I picked one up retail 3 weeks ago, but only really had the chance to get stuck in over the weekend, so this is based off a few hours with Zelda.
Setup was a breeze as you'd expect. It did forget the Wi-Fi password once, but otherwise was just dandy. The TV to handheld transition is seamless, although I understand the screen can get scratched if you're not careful.
In handheld mode it's comfortable to use and the screen is a decent size. Zelda looks surprisingly good. The jury is out on the controllers a wee bit, as the position on the right analogue stick isn't ideal... can report back after an extended play.
Overall I'm rather chuffed with it at this point. It'll do a bang up job for this trip I'm sure and if there's no niche for it when I return it should be a trivial job to sell it.
Comments
Thanks mate, have you got any other peripherals for it?
I managed to try out the switches local multiplayer for the first time at the weekend played two player split screen fast rmx (basically wipe out) with the sideways joycons worked pretty well we just slid out the joycons propped the switch up on it's kickstand and then had two player fun while enjoying a fruit tea.
It was almost right out of nintendo's marketing blurb. Next I need to get invited to a hipster rooftop party where I dazzle other hipsters with the switch, discuss zelda at an airport, skate board and or basketball then have a 4 player mario kart game, and finally participate in a pro gaming arena tournament that is inexplicably playing splatoon rather than overwatch or lol or dota or starcraft.
Who are you and what have you don't with EMW?
Was it completely seamless, was there no faff at all?
to be fair it was more a fruit smoothy I didn't actually find any tea in it. The tea bar place was more in the bubble tea sort of tea bar than than a proper tea bar that actually uses tea leaves.

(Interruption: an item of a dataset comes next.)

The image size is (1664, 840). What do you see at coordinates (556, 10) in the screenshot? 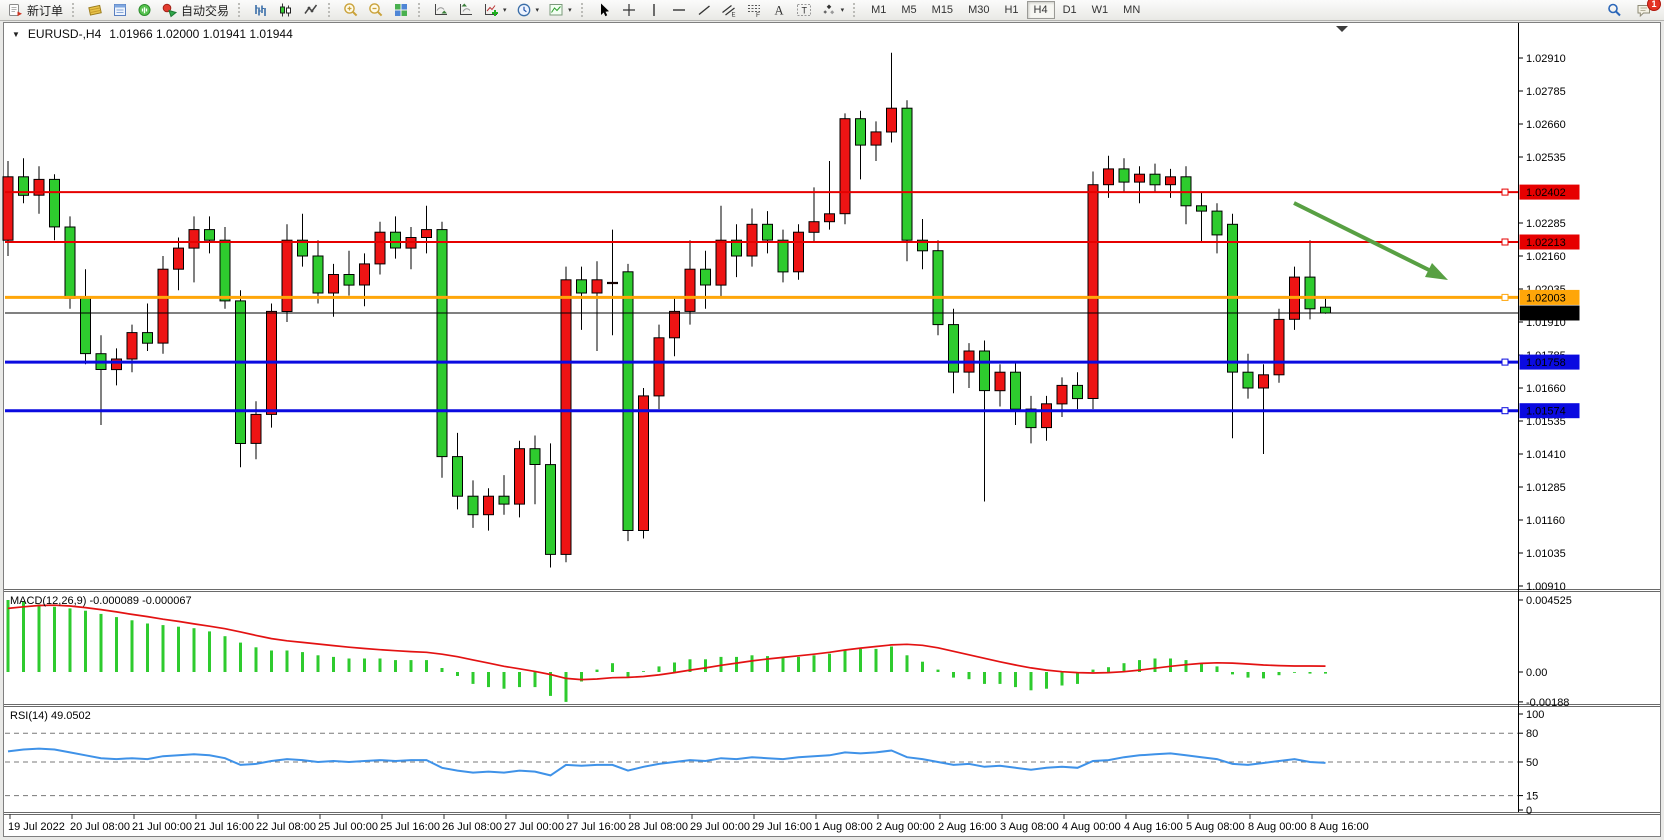
I see `template-icon` at bounding box center [556, 10]. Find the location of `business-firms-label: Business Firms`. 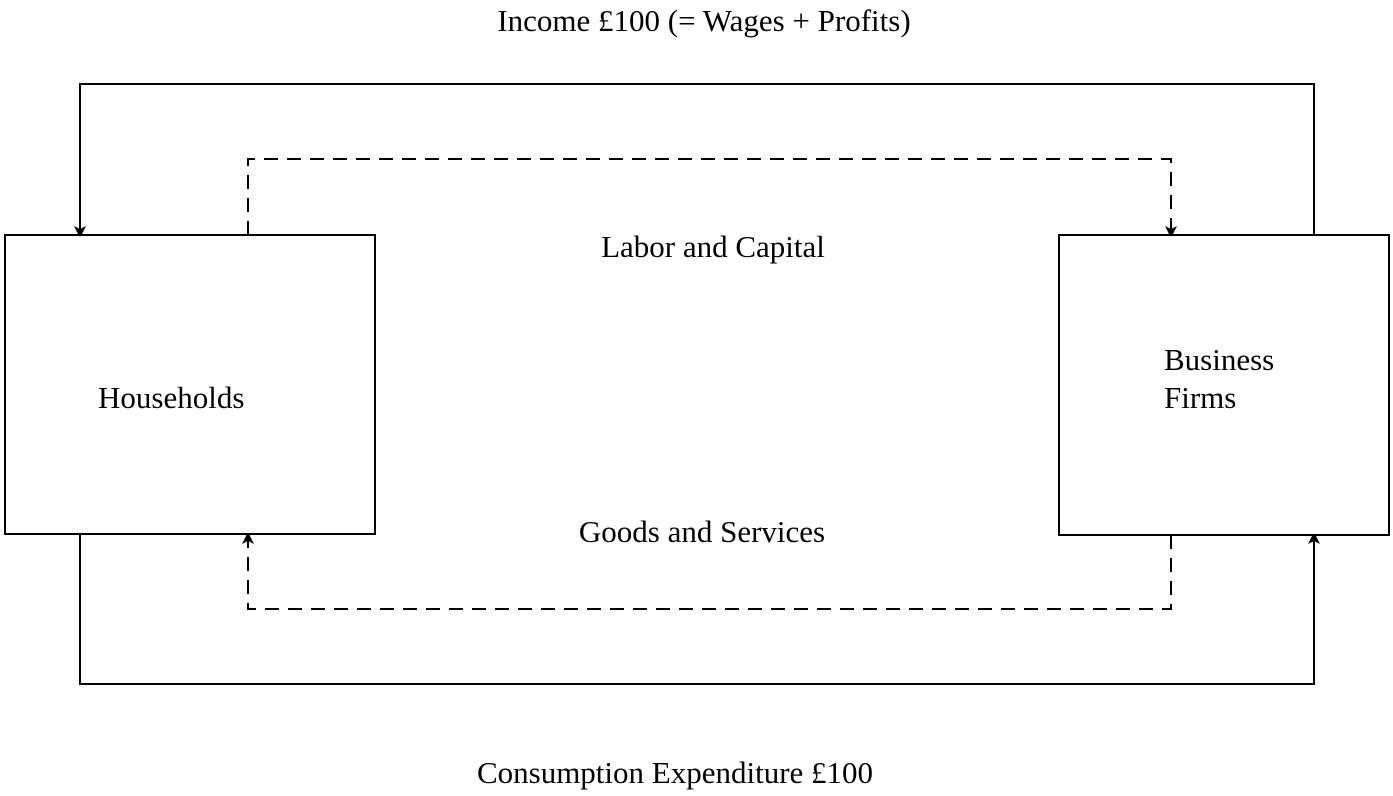

business-firms-label: Business Firms is located at coordinates (1219, 379).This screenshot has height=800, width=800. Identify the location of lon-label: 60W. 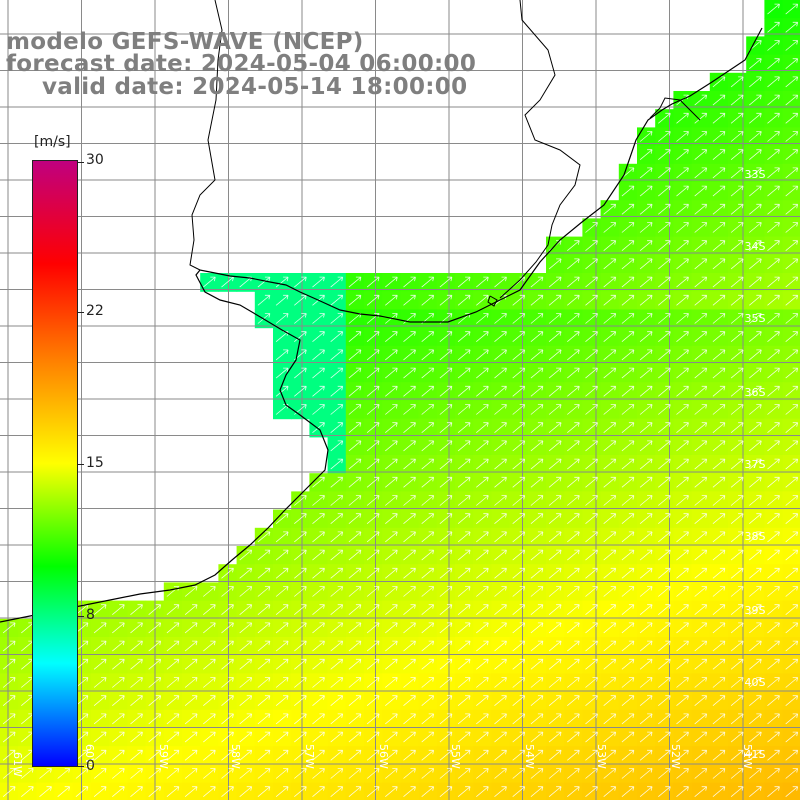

yeah it was very straight forward you just took the controllers off the thing held the top buttons down to switch it to two player mode (which it prompted you to do) and then just set up a multiplayer game and away you go
The more I read about the Switch, the more I like it. I think I'm going to have to wait until the house is reorganised as we "lose" the computer room to Naomi when she needs her own space.
Having been caught out by Nintendo before (the Wii), I think the question you have to ask is;
"Is the Switch good, or is Breath of the Wild good?"
I have only two games for the machine one of which is breath of the wild the other snake pass so hard to say at this stage. Whether the machine is great will depend on how well it's supported by nintendo and third parties. They do have the habit of just abandoning machines or losing 3rd party support such that for the wiiu there were few great first party games now and then but the rest of the time it's an elaborate paperweight
Breath of the wild is pretty good definitely in the 7/10 range a lot of fun mechanics (horse riding, gliding, climbing, skating on shields down hills, creative dungeons, lovely graphics) a lot of really annoying ones (weapon durability, bollocks motion control puzzles you can't switch off and use the thumb sticks for, surfaces becoming infinitely slippery when it rains, having to deequip every piece of metal when it thunders or else get struck by lightning)
The switch is a solid little machine it delivers on the portability promise and the transition from portable to tv console is seamless. The local multiplayer is a nice feature but will need more games that support it. Mostly it's potential at the moment breath of the wild is a good start (and has supposedly sold more units than there are switches which is a bit odd) but it will depend on what sorts of games come out for it in the future how well it does.